--- Start ---

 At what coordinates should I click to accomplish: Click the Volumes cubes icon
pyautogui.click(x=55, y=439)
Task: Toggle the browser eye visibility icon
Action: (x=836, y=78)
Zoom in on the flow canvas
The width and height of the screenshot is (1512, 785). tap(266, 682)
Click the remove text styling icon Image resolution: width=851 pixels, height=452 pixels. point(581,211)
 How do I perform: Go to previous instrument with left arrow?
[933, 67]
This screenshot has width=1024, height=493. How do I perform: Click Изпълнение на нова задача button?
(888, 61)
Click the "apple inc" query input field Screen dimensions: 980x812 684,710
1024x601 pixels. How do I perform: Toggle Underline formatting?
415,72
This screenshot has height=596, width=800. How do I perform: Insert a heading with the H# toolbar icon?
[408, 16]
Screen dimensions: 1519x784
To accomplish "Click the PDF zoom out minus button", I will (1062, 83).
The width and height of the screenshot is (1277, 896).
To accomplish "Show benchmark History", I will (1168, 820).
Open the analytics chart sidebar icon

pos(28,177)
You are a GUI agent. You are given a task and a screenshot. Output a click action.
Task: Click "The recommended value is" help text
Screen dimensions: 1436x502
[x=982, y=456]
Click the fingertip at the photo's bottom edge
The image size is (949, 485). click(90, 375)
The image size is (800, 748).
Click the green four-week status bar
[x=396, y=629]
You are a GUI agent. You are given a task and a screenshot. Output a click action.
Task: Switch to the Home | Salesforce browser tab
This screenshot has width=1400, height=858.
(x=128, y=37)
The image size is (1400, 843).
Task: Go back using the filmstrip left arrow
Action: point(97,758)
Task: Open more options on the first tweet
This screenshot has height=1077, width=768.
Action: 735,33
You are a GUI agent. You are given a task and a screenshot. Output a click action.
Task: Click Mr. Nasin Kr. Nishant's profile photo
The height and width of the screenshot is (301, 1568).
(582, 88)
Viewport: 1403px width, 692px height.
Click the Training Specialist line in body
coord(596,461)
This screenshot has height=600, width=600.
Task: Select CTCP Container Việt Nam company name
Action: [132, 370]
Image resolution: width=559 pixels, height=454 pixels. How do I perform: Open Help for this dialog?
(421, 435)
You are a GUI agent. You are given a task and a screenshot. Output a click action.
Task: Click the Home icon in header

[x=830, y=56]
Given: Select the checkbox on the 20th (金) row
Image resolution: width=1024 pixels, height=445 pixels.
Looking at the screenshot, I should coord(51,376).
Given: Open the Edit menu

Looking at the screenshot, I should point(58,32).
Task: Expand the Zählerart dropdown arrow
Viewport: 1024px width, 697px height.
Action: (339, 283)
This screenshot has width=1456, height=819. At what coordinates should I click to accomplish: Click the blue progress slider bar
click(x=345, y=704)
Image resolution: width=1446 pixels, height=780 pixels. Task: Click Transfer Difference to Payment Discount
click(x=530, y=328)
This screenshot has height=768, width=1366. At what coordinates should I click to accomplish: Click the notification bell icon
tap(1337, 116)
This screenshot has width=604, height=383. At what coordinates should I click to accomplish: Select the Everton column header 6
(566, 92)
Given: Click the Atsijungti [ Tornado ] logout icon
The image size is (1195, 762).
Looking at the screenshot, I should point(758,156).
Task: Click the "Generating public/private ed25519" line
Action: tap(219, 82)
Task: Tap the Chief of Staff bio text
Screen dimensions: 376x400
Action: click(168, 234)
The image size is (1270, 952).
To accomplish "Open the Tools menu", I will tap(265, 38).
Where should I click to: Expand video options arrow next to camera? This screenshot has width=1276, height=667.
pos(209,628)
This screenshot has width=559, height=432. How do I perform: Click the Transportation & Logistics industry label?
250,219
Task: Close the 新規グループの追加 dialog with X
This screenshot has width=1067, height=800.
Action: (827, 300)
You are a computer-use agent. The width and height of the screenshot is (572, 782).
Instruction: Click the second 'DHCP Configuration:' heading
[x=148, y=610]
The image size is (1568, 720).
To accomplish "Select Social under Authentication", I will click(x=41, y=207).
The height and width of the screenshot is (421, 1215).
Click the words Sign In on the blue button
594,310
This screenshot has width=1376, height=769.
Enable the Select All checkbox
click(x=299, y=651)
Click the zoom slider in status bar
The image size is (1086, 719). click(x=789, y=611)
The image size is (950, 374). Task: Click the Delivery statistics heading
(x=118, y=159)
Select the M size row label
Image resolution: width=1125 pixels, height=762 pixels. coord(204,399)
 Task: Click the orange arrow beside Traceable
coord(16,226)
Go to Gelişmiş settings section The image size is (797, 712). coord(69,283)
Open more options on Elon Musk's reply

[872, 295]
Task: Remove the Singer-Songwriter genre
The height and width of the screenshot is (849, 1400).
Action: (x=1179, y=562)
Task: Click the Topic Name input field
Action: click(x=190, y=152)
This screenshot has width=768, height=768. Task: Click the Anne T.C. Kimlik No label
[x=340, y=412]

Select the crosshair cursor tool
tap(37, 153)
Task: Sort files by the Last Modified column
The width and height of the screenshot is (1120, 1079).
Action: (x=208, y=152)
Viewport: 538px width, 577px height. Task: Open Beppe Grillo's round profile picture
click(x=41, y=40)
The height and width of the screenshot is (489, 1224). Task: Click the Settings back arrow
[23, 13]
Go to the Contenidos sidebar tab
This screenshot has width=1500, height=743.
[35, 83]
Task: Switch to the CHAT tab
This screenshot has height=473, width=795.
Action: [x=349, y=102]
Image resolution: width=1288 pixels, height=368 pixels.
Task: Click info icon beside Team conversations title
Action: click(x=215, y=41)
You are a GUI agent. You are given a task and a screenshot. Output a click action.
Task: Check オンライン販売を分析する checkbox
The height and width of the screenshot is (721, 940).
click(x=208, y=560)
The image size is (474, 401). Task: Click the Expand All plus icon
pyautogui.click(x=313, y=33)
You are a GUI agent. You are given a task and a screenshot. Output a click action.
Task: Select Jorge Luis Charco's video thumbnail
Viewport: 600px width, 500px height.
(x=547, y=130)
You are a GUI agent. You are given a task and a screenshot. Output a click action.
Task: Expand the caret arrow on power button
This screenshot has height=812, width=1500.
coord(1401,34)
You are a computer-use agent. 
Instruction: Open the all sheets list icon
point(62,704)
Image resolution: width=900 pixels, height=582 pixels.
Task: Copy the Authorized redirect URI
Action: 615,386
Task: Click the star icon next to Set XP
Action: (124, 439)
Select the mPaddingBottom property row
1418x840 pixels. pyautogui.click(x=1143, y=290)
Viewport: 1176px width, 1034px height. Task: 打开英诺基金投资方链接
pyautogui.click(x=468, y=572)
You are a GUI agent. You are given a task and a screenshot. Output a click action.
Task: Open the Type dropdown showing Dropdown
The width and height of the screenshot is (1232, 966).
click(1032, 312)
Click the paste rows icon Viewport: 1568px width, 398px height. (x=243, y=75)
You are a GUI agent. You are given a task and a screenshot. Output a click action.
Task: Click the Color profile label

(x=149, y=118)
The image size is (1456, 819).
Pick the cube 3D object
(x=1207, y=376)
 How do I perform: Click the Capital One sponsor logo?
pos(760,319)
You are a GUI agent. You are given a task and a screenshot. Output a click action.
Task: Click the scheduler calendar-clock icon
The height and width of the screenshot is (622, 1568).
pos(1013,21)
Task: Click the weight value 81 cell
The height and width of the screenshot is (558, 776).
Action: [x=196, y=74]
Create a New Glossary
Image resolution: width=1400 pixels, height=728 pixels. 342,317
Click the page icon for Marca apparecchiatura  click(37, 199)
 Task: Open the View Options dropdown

--- End ---

> [The request]: Copy everything from the line containing "Task: Sort files by the Last Modified column" down to the line containing "coord(1401,34)", swapping "GUI agent" for "screen agent" and leaving all else unchanged.

> [Problem solution]:
Task: Sort files by the Last Modified column
The width and height of the screenshot is (1120, 1079).
Action: (x=208, y=152)
Viewport: 538px width, 577px height. Task: Open Beppe Grillo's round profile picture
click(x=41, y=40)
The height and width of the screenshot is (489, 1224). Task: Click the Settings back arrow
[23, 13]
Go to the Contenidos sidebar tab
This screenshot has width=1500, height=743.
[35, 83]
Task: Switch to the CHAT tab
This screenshot has height=473, width=795.
Action: [x=349, y=102]
Image resolution: width=1288 pixels, height=368 pixels.
Task: Click info icon beside Team conversations title
Action: click(x=215, y=41)
You are a screen agent. You are given a task and a screenshot. Output a click action.
Task: Check オンライン販売を分析する checkbox
The height and width of the screenshot is (721, 940).
click(x=208, y=560)
The image size is (474, 401). Task: Click the Expand All plus icon
pyautogui.click(x=313, y=33)
You are a screen agent. You are given a task and a screenshot. Output a click action.
Task: Select Jorge Luis Charco's video thumbnail
Viewport: 600px width, 500px height.
(x=547, y=130)
You are a screen agent. You are given a task and a screenshot. Output a click action.
Task: Expand the caret arrow on power button
This screenshot has height=812, width=1500.
coord(1401,34)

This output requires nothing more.